■ Exercises:
a. According to the StringTokenizer post, what are the two ways to specify a delimiter for a StringTokenizer object?
b. Reproduce the stretch of the StringTokenizer post from "So if we have" through "can be achieved.".

* start Text to read *

Thursday, November 12, 2015

StringTokenizer to split using multiple tokens in java

When trying to split a string over multiple tokens, the best thing available was thought to be the split. That way if we have to split over a string multiple times then we can split and then split over the splits, but what if there is more the be split over the parts, then we will have to split again.

Let me explain with an example. Say we have a URL that needs to be parsed.

URL: http://localhost/system/config/file/action/updateLogo?fileName=largetc.jpg&text=Company%20Logo
W

So if we have to read all the the path parameters and then also read the arguments then we have to do a split over the '/' parameter as below:

String[] urlTokens = urlFullPath.split("/");

Now let us say that we want to read the path arguments that are passed in the URL. Then we will have to do multiple splits over the path string to reach the desired variables. The below is one of the ways that it can be achieved.

String[] urlTokens = urlFullPath.split("/");
for (String urlPath : urlTokens) {
if(urlPath.contains("?")){
String[] argTokens = urlPath.split("\\?");
String[] argsParts = argTokens[1].split("&");
for (String args : argsParts) {
System.out.println("Args: " + args);
}
}
}

The output of the above piece of Java code would look something like:
Args: fileName=largetc.jpg
Args: text=Company%20Logo
That, as you can see, are a a lot of splits. Is there any better way. Probably there are a dozen ones. Here is one with StringTokenizer for easier manipulation.

There are two ways to specify a delimiter for a StringTokenizer object.

  1. In the StringTokenizer constructor pass the delimiter when initializing the object
  2. In nextToken() method pass the delimiter you are looking for next at runtime

Using StringTokenizer constructor

In the constructor one can pass the list of all the characters on which the string has to be split and accessed as:
StringTokenizer stringTokenizer = new StringTokenizer(theStringToParse, "/?&");
And then iterate over the tokens via a while loop as below:
while (stringTokenizer.hasMoreTokens())
System.out.println(stringTokenizer.nextToken());
Using nextToken method

To use by runtime parameter to the nextToken method, below is one of the ways:
while (stringTokenizer.hasMoreTokens())
System.out.println(stringTokenizer.nextToken("/"));
The token above can be changed as needed. One thing that needs to be kept in mind is that once a move to nextToken is done then the previous token is lost and one cannot do a trace back.

Split that URL
Combining all of the above here's a piece of code that can be used to extract the arguments passed in a URL as a key value pair.

StringTokenizer stringTokenizer = new StringTokenizer(theStringToParse);
// iterate through tokens of path parameters
while (stringTokenizer.hasMoreTokens()) {
String partOfToken = stringTokenizer.nextToken("?");
if (partOfToken.contains("=")) {
StringTokenizer tokenizeAgain = new StringTokenizer(partOfToken, "&");
while (tokenizeAgain.hasMoreTokens()) {
String argument = tokenizeAgain.nextToken();
String[] keyValueOfArgument = argument.split("=");
System.out.println("Key: " + keyValueOfArgument[0] + " and Value: " + keyValueOfArgument[1]);
}
}
}
The output of the above piece of code, when integrated with all the fans and flurries needed to execute would be, assuming the URL given at the beginning is the string to be parsed:
Key: fileName and Value: largetc.jpg
Key: text and Value: Company%20Logo

* end Text to read *
* start Listed entries *

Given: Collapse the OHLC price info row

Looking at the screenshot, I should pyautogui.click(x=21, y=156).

* end Listed entries *
* start Listed entries *

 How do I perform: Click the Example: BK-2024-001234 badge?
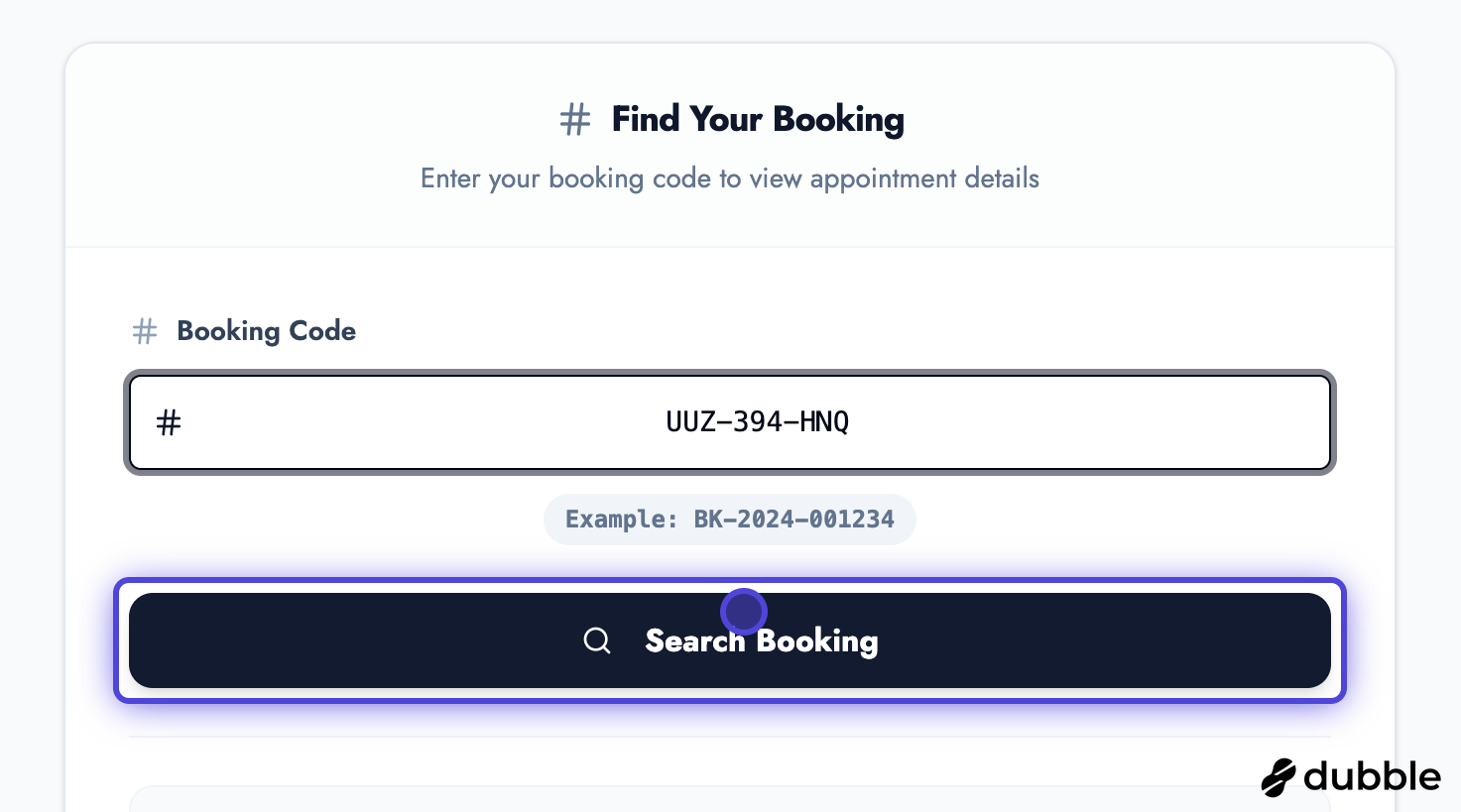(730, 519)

* end Listed entries *

■ Answer set:
a. Pass the delimiter to the StringTokenizer constructor when initializing the object, or pass it to the nextToken() method at runtime.

b.
So if we have to read all the the path parameters and then also read the arguments then we have to do a split over the '/' parameter as below:

String[] urlTokens = urlFullPath.split("/");

Now let us say that we want to read the path arguments that are passed in the URL. Then we will have to do multiple splits over the path string to reach the desired variables. The below is one of the ways that it can be achieved.